目標設定

SMARTは間違っている?有効な目標設定の仕方

目標設定をしたけど、現実が変わらなかったり、モチベーションが出なかったりしたことはありませんか?そうした経験から、本当に効果のある目標設定をしたいと考える方もいると思います。どのようにしたら、高いモチベーションを保って、現実を変えられるような目標設定ができるでしょうか?

従来の目標設定法にSMARTという方法があります。よく言われる目標設定のやり方は、SMARTがベースになっている場合が多いようです。

しかし、SMARTは有効かもしれませんが、これだけでは足りません。もう一歩踏み込んで、目標を作った方が良いのです。

SMARTはどんな目標設定法か

SMARTとはなんでしょうか。これはジョージ・ドランという人が定義した目標設定の方法です。様々な解釈や単語の当てはめがなされていますが、概ねこのように捉えられています。

Specific:具体的、特定の範囲に絞る
Measurable:数字で測れる。

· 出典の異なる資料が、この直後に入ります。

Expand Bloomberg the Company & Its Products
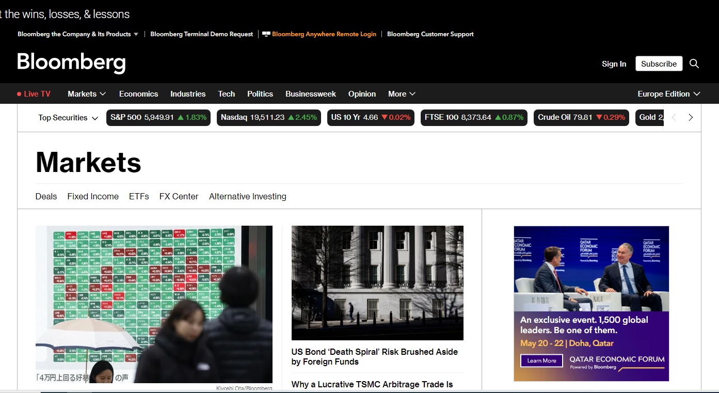719x393 pixels. [x=78, y=34]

指標がある。
Achievable:現実的で達成可能
Relevant:経営目標などの上位の目標と関連している
Time-related:期限がある

これらの頭文字をとってSMARTというわけです。これは、ビジネスの世界では広く用いられている手法のようです。あなたも、ビジネスシーンや、会社などで、こうした目標設定法を見聞きしたことがあるかもしれません。

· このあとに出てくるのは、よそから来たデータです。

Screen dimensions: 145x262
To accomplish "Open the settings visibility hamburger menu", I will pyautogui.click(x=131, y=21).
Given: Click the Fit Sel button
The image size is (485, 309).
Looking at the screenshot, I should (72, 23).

具体的で、数字で測れて、現実的で、期限があって、上位の目標と関連している、これがSMARTです。

SMARTで目標設定する問題点

ではこのSMARTだけで目標設定が完結するのでしょうか?実は、これだけでは足りないのです。高いモチベーションを持って現実を変えていくためには、あるステップが必要となります。それが、「現状の外の方向性を決める」ということです。コーチングにおいては「ゴール設定」と呼ばれます。言ってみれば大きな目標のことです。SMARTだけで目標設定をしようとすると無理があるのです。

Relevantを無視してはいけない

会社の元で働くビジネスマンであれば、会社の経営目標があり、そこに合わせて関係のある目標を立てれば良いです。しかしこれが、経営者やリーダー、個人の人生になると、まず「方向性」を決めなければ、目標自体を作ることができません。

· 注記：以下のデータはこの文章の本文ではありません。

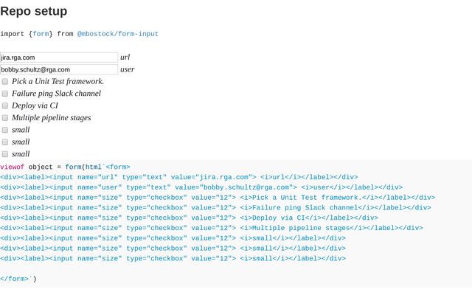This screenshot has width=472, height=295.
Task: Click the viewof object code line
Action: click(65, 167)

誰であっても、その個人の人生は、それぞれが主役です。だから、自分で方向性を決めなければいけません。経営者やリーダーであれば、組織の向かう方向を決めるのが仕事になります。

もし、その方向性の部分で、SMARTの他の部分を利用しようとすれば、問題が生じます。どのような問題があるか、解説していきます。

大まかに言えば、「現状維持になりやすい」ということです。本来は現実を変え、イノベーション、自己実現、夢を達成したいにも関わらず、反対に目標設定をすることによって、現実により一層縛られることになります。

現状維持になりやすい

残りの項目、具体的で、数字で測れて、達成可能で、期限がある、という項目を一言でまとめれば、「もうすでに知っていること」ということです。ある人が、この通りに目標設定すると例えば「TOEICを3か月で50点あげる」というふうになります。

この時、その人の頭の中には新しい要素が入ってきません。達成方法も勉強法もわかっているでしょう。だからこそ、具体的に期限までつけることができるのです。

こうした目標設定をしても、「知っている範囲内で理想的になる」ことはできても、いやそれだからこそ革新を起こすことができないのです。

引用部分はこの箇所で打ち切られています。